There are more hedgehogs in urban centres than rural areas, said researchers at the University of Hamburg.

These "cute, little, pointy buggers" are a smart lot. They have moulded their lives to humans around them very well. In busy areas, they have changed to adapt to the hibernation patterns of rural hedgehogs.

Even though it has been 15 million years of evolution, the hedgehogs have managed to adapt very well to their environment.

In this year's Society for Experimental Biology Annual Meeting, experts linked the hedgehogs with temperature-sensitive transmitters, which could assess the hibernation, nesting activity and distances they roamed very well.

Most of the time the hedgehogs would stay indoors, but would go out of their homes in the nights to look for food and mates.
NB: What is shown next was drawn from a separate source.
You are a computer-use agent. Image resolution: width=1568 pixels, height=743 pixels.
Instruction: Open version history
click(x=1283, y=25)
Surprisingly, none of the city-dwellers even know that they are sharing their parks with hedgehogs. "They told me there weren't any hedgehogs in this park, and yet I had just tagged seven of them," says Warnecke, a biology postdoctoral researcher at the University of Hamburg in Germany.

"We found that urban hedgehogs had much smaller nightly ranging areas than their rural counterparts...and that they adjusted their activity to levels of human disturbance," said lead researcher Dr. Lisa Warnecke.
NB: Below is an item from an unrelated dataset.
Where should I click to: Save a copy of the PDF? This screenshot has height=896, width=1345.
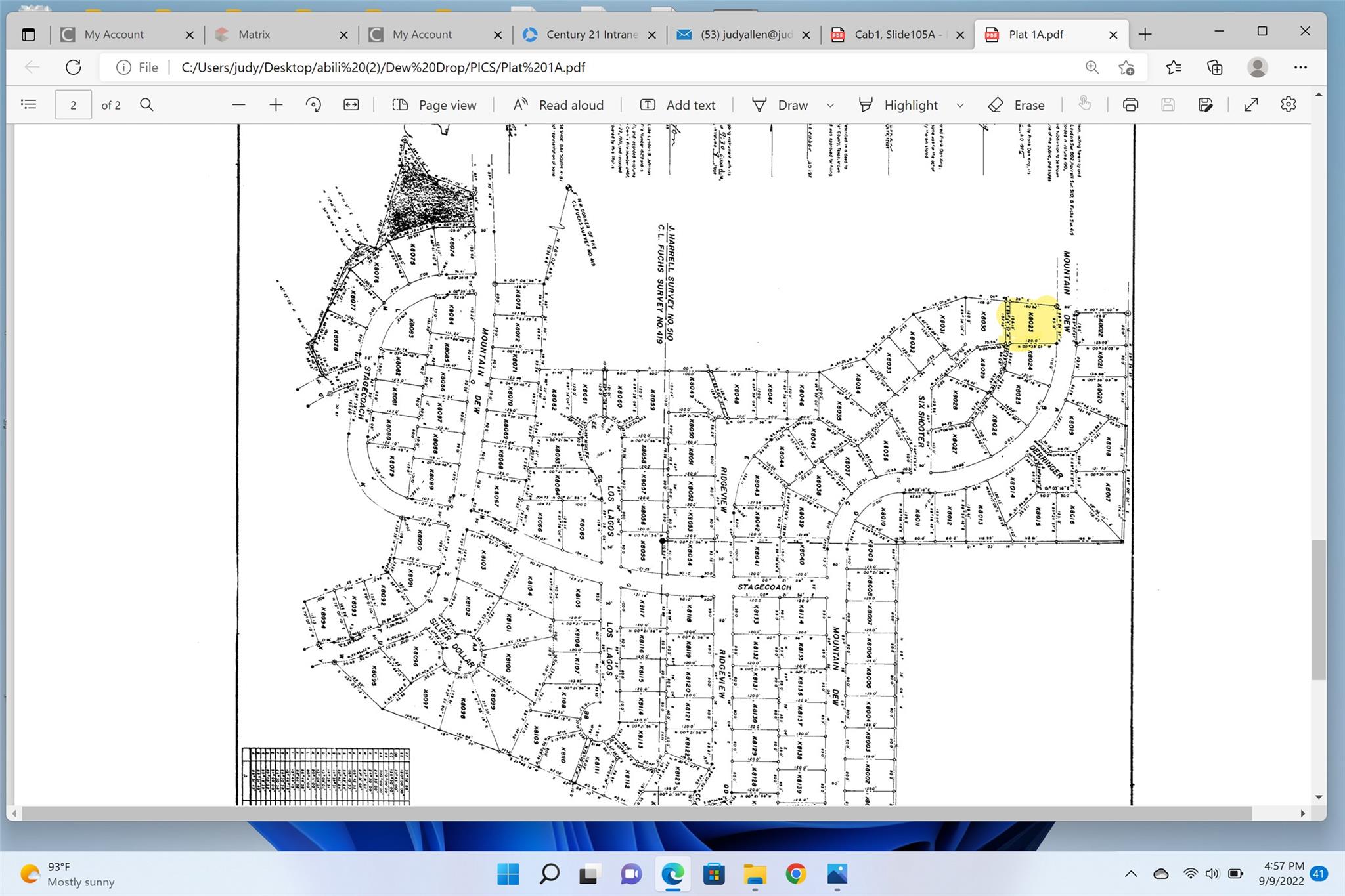pos(1206,104)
"This is a really important finding. It helps those of us who are working to save these animals provide better conservation advice," says Hugh Warwick, an ecologist with the British Hedgehog Preservation Society.

Hence, if you're an urban animal, take care that you don't disrupt this cohabitants' nests. You should also be very cautious about fences and gardening tools.

Warnecke gave her presentation on July 4 at the Society for Experimental Biology annual meeting in Brighton, England.